* [Task description]:
Your answer should be the full set of records, printed exactly as they stand.

(Stored data entries)
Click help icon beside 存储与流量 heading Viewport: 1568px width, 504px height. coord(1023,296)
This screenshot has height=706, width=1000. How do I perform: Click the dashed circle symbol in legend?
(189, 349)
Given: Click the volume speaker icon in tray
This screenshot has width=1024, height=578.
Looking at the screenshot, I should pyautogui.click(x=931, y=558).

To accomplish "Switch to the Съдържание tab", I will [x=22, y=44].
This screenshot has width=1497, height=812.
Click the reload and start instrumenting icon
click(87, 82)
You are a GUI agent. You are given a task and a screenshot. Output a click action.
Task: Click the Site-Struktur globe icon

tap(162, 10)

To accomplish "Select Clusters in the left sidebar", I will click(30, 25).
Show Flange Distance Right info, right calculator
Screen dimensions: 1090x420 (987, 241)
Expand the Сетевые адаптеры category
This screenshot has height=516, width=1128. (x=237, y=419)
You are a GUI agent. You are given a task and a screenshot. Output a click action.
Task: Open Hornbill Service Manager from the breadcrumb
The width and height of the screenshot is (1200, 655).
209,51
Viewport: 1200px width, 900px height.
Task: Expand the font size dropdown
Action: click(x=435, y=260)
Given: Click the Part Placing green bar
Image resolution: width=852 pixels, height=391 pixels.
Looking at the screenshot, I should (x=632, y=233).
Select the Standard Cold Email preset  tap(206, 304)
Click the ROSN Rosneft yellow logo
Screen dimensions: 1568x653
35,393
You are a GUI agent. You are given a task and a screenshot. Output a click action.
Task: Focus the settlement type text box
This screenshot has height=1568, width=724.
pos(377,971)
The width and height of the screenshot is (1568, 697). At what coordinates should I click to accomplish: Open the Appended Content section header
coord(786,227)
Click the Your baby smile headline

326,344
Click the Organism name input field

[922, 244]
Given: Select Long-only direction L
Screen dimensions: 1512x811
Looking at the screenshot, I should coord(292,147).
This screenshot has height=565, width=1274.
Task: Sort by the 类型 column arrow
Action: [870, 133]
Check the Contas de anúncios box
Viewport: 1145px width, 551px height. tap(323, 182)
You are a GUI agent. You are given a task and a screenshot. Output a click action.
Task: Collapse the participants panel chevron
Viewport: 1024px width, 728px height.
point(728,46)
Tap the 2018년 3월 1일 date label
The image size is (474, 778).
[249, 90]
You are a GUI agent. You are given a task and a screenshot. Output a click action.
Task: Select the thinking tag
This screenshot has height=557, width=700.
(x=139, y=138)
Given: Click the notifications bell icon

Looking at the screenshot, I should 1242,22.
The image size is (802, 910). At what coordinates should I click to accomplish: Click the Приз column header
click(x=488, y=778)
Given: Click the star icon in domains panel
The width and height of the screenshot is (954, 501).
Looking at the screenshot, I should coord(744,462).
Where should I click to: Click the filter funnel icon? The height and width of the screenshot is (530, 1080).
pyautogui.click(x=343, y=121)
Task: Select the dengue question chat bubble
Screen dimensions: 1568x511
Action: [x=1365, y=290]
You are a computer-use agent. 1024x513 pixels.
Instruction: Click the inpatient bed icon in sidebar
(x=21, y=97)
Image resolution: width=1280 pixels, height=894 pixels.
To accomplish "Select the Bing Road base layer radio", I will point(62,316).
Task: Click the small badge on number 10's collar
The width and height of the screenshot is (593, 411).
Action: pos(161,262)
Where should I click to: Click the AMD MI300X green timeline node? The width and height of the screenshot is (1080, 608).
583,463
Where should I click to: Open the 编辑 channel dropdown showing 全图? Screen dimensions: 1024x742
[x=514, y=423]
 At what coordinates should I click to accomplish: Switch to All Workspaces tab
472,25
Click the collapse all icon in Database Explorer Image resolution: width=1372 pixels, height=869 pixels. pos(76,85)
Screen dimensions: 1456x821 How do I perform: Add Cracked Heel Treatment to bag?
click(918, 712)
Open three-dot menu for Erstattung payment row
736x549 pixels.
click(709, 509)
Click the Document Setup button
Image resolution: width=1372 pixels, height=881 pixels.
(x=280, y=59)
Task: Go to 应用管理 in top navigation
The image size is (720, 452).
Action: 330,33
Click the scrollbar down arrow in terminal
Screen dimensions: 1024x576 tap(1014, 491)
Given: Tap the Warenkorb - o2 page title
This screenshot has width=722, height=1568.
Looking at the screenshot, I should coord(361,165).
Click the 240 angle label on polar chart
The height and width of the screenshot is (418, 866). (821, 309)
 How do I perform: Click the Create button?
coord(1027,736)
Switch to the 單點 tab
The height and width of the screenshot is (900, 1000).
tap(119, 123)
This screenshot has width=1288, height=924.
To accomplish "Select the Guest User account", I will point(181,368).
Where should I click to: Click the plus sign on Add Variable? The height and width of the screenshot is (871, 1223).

* [The completed task]:
Click help icon beside 存储与流量 heading Viewport: 1568px width, 504px height. coord(1023,296)
This screenshot has height=706, width=1000. How do I perform: Click the dashed circle symbol in legend?
(189, 349)
Given: Click the volume speaker icon in tray
This screenshot has width=1024, height=578.
Looking at the screenshot, I should pyautogui.click(x=931, y=558).

To accomplish "Switch to the Съдържание tab", I will [x=22, y=44].
This screenshot has width=1497, height=812.
Click the reload and start instrumenting icon
click(87, 82)
You are a GUI agent. You are given a task and a screenshot. Output a click action.
Task: Click the Site-Struktur globe icon

tap(162, 10)

To accomplish "Select Clusters in the left sidebar", I will click(30, 25).
Show Flange Distance Right info, right calculator
Screen dimensions: 1090x420 (987, 241)
Expand the Сетевые адаптеры category
This screenshot has height=516, width=1128. (x=237, y=419)
You are a GUI agent. You are given a task and a screenshot. Output a click action.
Task: Open Hornbill Service Manager from the breadcrumb
The width and height of the screenshot is (1200, 655).
209,51
Viewport: 1200px width, 900px height.
Task: Expand the font size dropdown
Action: click(x=435, y=260)
Given: Click the Part Placing green bar
Image resolution: width=852 pixels, height=391 pixels.
Looking at the screenshot, I should (x=632, y=233).
Select the Standard Cold Email preset  tap(206, 304)
Click the ROSN Rosneft yellow logo
Screen dimensions: 1568x653
35,393
You are a GUI agent. You are given a task and a screenshot. Output a click action.
Task: Focus the settlement type text box
This screenshot has height=1568, width=724.
pos(377,971)
The width and height of the screenshot is (1568, 697). At what coordinates should I click to accomplish: Open the Appended Content section header
coord(786,227)
Click the Your baby smile headline

326,344
Click the Organism name input field

[922, 244]
Given: Select Long-only direction L
Screen dimensions: 1512x811
Looking at the screenshot, I should coord(292,147).
This screenshot has height=565, width=1274.
Task: Sort by the 类型 column arrow
Action: [870, 133]
Check the Contas de anúncios box
Viewport: 1145px width, 551px height. tap(323, 182)
You are a GUI agent. You are given a task and a screenshot. Output a click action.
Task: Collapse the participants panel chevron
Viewport: 1024px width, 728px height.
point(728,46)
Tap the 2018년 3월 1일 date label
The image size is (474, 778).
[249, 90]
You are a GUI agent. You are given a task and a screenshot. Output a click action.
Task: Select the thinking tag
This screenshot has height=557, width=700.
(x=139, y=138)
Given: Click the notifications bell icon

Looking at the screenshot, I should 1242,22.
The image size is (802, 910). At what coordinates should I click to accomplish: Click the Приз column header
click(x=488, y=778)
Given: Click the star icon in domains panel
The width and height of the screenshot is (954, 501).
Looking at the screenshot, I should coord(744,462).
Where should I click to: Click the filter funnel icon? The height and width of the screenshot is (530, 1080).
pyautogui.click(x=343, y=121)
Task: Select the dengue question chat bubble
Screen dimensions: 1568x511
Action: [x=1365, y=290]
You are a computer-use agent. 1024x513 pixels.
Instruction: Click the inpatient bed icon in sidebar
(x=21, y=97)
Image resolution: width=1280 pixels, height=894 pixels.
To accomplish "Select the Bing Road base layer radio", I will point(62,316).
Task: Click the small badge on number 10's collar
The width and height of the screenshot is (593, 411).
Action: pos(161,262)
Where should I click to: Click the AMD MI300X green timeline node? The width and height of the screenshot is (1080, 608).
583,463
Where should I click to: Open the 编辑 channel dropdown showing 全图? Screen dimensions: 1024x742
[x=514, y=423]
 At what coordinates should I click to accomplish: Switch to All Workspaces tab
472,25
Click the collapse all icon in Database Explorer Image resolution: width=1372 pixels, height=869 pixels. pos(76,85)
Screen dimensions: 1456x821 How do I perform: Add Cracked Heel Treatment to bag?
click(918, 712)
Open three-dot menu for Erstattung payment row
736x549 pixels.
click(709, 509)
Click the Document Setup button
Image resolution: width=1372 pixels, height=881 pixels.
(x=280, y=59)
Task: Go to 应用管理 in top navigation
The image size is (720, 452).
Action: 330,33
Click the scrollbar down arrow in terminal
Screen dimensions: 1024x576 tap(1014, 491)
Given: Tap the Warenkorb - o2 page title
This screenshot has width=722, height=1568.
Looking at the screenshot, I should coord(361,165).
Click the 240 angle label on polar chart
The height and width of the screenshot is (418, 866). (821, 309)
 How do I perform: Click the Create button?
coord(1027,736)
Switch to the 單點 tab
The height and width of the screenshot is (900, 1000).
tap(119, 123)
This screenshot has width=1288, height=924.
To accomplish "Select the Guest User account", I will point(181,368).
Where should I click to: Click the plus sign on Add Variable? The height and width of the screenshot is (871, 1223).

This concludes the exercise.